> WHAT THIS TASK INVOLVES
The answer must be an exact reproduction of all the entries.

> EXTRACTED MATERIAL
- Opening Delimiter -
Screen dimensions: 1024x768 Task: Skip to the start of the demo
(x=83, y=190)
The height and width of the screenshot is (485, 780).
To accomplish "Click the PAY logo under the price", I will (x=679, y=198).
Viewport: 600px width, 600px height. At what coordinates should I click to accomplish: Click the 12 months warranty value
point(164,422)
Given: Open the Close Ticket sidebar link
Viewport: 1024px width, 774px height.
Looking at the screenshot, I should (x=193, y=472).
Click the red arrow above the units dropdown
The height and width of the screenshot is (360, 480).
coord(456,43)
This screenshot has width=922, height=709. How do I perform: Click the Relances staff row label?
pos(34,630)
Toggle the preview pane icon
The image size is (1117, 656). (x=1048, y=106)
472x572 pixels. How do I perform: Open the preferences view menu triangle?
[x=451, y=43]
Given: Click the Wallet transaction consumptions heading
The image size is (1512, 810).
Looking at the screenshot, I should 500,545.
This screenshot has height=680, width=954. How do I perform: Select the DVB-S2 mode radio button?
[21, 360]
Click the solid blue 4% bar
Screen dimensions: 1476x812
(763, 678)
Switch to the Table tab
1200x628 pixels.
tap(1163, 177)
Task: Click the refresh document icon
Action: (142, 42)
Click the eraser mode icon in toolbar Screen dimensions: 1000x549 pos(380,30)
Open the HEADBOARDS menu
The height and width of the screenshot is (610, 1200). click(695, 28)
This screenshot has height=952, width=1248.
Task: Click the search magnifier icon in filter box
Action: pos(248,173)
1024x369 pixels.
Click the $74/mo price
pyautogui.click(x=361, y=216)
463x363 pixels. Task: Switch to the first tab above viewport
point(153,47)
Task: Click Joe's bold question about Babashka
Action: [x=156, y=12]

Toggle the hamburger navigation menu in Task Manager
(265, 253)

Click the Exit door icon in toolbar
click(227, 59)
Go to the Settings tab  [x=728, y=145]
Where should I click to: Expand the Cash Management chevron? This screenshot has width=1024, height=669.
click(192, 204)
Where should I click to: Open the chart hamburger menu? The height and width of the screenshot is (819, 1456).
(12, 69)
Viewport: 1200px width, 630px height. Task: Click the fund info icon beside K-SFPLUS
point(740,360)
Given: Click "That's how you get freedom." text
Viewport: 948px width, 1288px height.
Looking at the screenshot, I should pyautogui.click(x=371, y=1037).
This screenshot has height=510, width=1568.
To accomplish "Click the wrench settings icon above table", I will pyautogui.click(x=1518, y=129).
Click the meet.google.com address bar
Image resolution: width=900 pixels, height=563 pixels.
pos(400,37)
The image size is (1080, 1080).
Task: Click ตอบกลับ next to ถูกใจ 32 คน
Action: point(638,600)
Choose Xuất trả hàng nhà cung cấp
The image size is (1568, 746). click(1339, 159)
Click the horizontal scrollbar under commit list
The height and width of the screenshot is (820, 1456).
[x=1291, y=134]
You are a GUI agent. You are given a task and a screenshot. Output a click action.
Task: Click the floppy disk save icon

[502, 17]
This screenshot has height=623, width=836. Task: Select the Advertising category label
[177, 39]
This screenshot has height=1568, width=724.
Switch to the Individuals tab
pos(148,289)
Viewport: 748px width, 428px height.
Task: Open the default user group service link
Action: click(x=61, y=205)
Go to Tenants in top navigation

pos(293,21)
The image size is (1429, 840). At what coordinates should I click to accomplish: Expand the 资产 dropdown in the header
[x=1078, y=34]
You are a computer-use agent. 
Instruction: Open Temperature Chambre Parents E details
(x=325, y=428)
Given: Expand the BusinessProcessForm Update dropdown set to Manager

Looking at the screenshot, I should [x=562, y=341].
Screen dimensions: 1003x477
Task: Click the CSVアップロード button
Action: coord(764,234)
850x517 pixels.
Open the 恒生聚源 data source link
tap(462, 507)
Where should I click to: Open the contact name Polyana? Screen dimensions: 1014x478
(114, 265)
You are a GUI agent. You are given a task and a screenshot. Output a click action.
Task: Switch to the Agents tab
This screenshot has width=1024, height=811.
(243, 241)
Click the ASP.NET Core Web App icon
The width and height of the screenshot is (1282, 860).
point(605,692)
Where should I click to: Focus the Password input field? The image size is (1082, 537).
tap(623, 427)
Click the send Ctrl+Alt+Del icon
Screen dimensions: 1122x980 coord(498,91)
- Closing Delimiter -
> THE ANSWER
Screen dimensions: 1024x768 Task: Skip to the start of the demo
(x=83, y=190)
The height and width of the screenshot is (485, 780).
To accomplish "Click the PAY logo under the price", I will (x=679, y=198).
Viewport: 600px width, 600px height. At what coordinates should I click to accomplish: Click the 12 months warranty value
point(164,422)
Given: Open the Close Ticket sidebar link
Viewport: 1024px width, 774px height.
Looking at the screenshot, I should (x=193, y=472).
Click the red arrow above the units dropdown
The height and width of the screenshot is (360, 480).
coord(456,43)
This screenshot has width=922, height=709. How do I perform: Click the Relances staff row label?
pos(34,630)
Toggle the preview pane icon
The image size is (1117, 656). (x=1048, y=106)
472x572 pixels. How do I perform: Open the preferences view menu triangle?
[x=451, y=43]
Given: Click the Wallet transaction consumptions heading
The image size is (1512, 810).
Looking at the screenshot, I should 500,545.
This screenshot has height=680, width=954. How do I perform: Select the DVB-S2 mode radio button?
[21, 360]
Click the solid blue 4% bar
Screen dimensions: 1476x812
(763, 678)
Switch to the Table tab
1200x628 pixels.
tap(1163, 177)
Task: Click the refresh document icon
Action: (142, 42)
Click the eraser mode icon in toolbar Screen dimensions: 1000x549 pos(380,30)
Open the HEADBOARDS menu
The height and width of the screenshot is (610, 1200). click(695, 28)
This screenshot has height=952, width=1248.
Task: Click the search magnifier icon in filter box
Action: pos(248,173)
1024x369 pixels.
Click the $74/mo price
pyautogui.click(x=361, y=216)
463x363 pixels. Task: Switch to the first tab above viewport
point(153,47)
Task: Click Joe's bold question about Babashka
Action: [x=156, y=12]

Toggle the hamburger navigation menu in Task Manager
(265, 253)

Click the Exit door icon in toolbar
click(227, 59)
Go to the Settings tab  [x=728, y=145]
Where should I click to: Expand the Cash Management chevron? This screenshot has width=1024, height=669.
click(192, 204)
Where should I click to: Open the chart hamburger menu? The height and width of the screenshot is (819, 1456).
(12, 69)
Viewport: 1200px width, 630px height. Task: Click the fund info icon beside K-SFPLUS
point(740,360)
Given: Click "That's how you get freedom." text
Viewport: 948px width, 1288px height.
Looking at the screenshot, I should pyautogui.click(x=371, y=1037).
This screenshot has height=510, width=1568.
To accomplish "Click the wrench settings icon above table", I will pyautogui.click(x=1518, y=129).
Click the meet.google.com address bar
Image resolution: width=900 pixels, height=563 pixels.
pos(400,37)
The image size is (1080, 1080).
Task: Click ตอบกลับ next to ถูกใจ 32 คน
Action: point(638,600)
Choose Xuất trả hàng nhà cung cấp
The image size is (1568, 746). click(1339, 159)
Click the horizontal scrollbar under commit list
The height and width of the screenshot is (820, 1456).
[x=1291, y=134]
You are a GUI agent. You are given a task and a screenshot. Output a click action.
Task: Click the floppy disk save icon

[502, 17]
This screenshot has height=623, width=836. Task: Select the Advertising category label
[177, 39]
This screenshot has height=1568, width=724.
Switch to the Individuals tab
pos(148,289)
Viewport: 748px width, 428px height.
Task: Open the default user group service link
Action: click(x=61, y=205)
Go to Tenants in top navigation

pos(293,21)
The image size is (1429, 840). At what coordinates should I click to accomplish: Expand the 资产 dropdown in the header
[x=1078, y=34]
You are a computer-use agent. 
Instruction: Open Temperature Chambre Parents E details
(x=325, y=428)
Given: Expand the BusinessProcessForm Update dropdown set to Manager

Looking at the screenshot, I should [x=562, y=341].
Screen dimensions: 1003x477
Task: Click the CSVアップロード button
Action: coord(764,234)
850x517 pixels.
Open the 恒生聚源 data source link
tap(462, 507)
Where should I click to: Open the contact name Polyana? Screen dimensions: 1014x478
(114, 265)
You are a GUI agent. You are given a task and a screenshot. Output a click action.
Task: Switch to the Agents tab
This screenshot has width=1024, height=811.
(243, 241)
Click the ASP.NET Core Web App icon
The width and height of the screenshot is (1282, 860).
point(605,692)
Where should I click to: Focus the Password input field? The image size is (1082, 537).
tap(623, 427)
Click the send Ctrl+Alt+Del icon
Screen dimensions: 1122x980 coord(498,91)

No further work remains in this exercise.